** Start Document section **

Removes the hash symbol HASHTAG from all hashtags in the given text.

Parameters

text (str) – Text to process

Returns

Text without hashtags.

Return type

str

Example

>>> from maha.cleaners.functions import remove_hash_keep_tag
>>> text = "We love #Jordan very much"
>>> remove_hash_keep_tag(text)
'We love Jordan very much'
remove_tatweel(text)[source]#

Removes tatweel symbol TATWEEL from the given text.

Parameters

text (str) – Text to process

Returns

Text with tatweel symbol removed.

Return type

str

Example

>>> from maha.cleaners.functions import remove_tatweel
>>> text = "الحمــــــــد لله رب العــــــــــــالمـــــــيـــــن"
>>> remove_tatweel(text)
'الحمد لله رب العالمين'
remove_emails(text)[source]#

Removes emails using pattern EXPRESSION_EMAILS from the given text.

Parameters

text (str) – Text to be processed

Returns

Text with emails removed.

Return type

str

Example

>>> from maha.cleaners.functions import remove_emails
>>> text = "يمكن استخدام الإيميل الشخصي، كمثال user1998@gmail.com"
>>> remove_emails(text)
'يمكن استخدام الإيميل الشخصي، كمثال'
remove_hashtags(text)[source]#

Removes hashtags (strings that start with # symbol) using pattern EXPRESSION_HASHTAGS from the given text.

Parameters

text (str) – Text to be processed

Returns

Text with hashtags removed.

Return type

str

Example

>>> from maha.cleaners.functions import remove_hashtags
>>> text = "ويمكن القول أن مكة المكرمة من أجمل المناطق على وجه الأرض #السعودية"
>>> remove_hashtags(text)
'ويمكن القول أن مكة المكرمة من أجمل المناطق على وجه الأرض'

Removes links using pattern EXPRESSION_LINKS from the given text.

Parameters

text (str) – Text to be processed

Returns

Text with links removed.

** End Document section **
** Start Records to process **

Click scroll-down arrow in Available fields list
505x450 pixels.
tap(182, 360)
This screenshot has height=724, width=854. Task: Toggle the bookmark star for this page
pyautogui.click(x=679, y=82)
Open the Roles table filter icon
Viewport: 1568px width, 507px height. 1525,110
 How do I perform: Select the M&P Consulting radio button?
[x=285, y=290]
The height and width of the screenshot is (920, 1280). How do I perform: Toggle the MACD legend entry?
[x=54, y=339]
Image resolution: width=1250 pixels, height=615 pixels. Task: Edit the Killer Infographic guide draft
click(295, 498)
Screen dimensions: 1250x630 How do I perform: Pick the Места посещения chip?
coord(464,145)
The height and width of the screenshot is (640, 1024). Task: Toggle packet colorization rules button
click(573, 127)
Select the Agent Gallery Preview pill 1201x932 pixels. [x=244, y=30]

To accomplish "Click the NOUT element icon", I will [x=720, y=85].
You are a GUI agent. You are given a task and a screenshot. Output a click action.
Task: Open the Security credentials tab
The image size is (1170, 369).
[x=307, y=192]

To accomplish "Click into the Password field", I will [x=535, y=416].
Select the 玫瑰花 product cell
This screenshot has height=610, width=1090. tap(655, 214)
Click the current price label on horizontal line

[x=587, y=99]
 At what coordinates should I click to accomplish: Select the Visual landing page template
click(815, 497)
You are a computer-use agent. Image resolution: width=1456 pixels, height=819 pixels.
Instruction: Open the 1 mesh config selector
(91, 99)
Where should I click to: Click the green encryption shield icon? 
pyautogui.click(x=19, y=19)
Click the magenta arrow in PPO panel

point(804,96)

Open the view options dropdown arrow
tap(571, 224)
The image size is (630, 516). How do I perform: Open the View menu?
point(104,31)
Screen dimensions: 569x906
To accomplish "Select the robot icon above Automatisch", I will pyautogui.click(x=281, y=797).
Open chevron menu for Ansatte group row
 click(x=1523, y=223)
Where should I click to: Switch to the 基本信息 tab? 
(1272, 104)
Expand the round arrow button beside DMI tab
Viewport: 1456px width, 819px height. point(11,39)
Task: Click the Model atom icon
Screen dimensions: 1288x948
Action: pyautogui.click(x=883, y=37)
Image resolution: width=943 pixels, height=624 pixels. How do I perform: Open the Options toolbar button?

** End Records to process **

What you will do
A – In the text-cleaning documentation, which pattern does remove_emails use to remove emails?
B – In the entries, from the line with "Expand the round arrow button beside DMI tab" through the last line of the entries, change "toolbar button" to "toolbar control" and give back only those lines with nothing else altered.
The text and the collection entries have no connection to each other.

Answers to the exercises
A – EXPRESSION_EMAILS

B –
Expand the round arrow button beside DMI tab
Viewport: 1456px width, 819px height. point(11,39)
Task: Click the Model atom icon
Screen dimensions: 1288x948
Action: pyautogui.click(x=883, y=37)
Image resolution: width=943 pixels, height=624 pixels. How do I perform: Open the Options toolbar control?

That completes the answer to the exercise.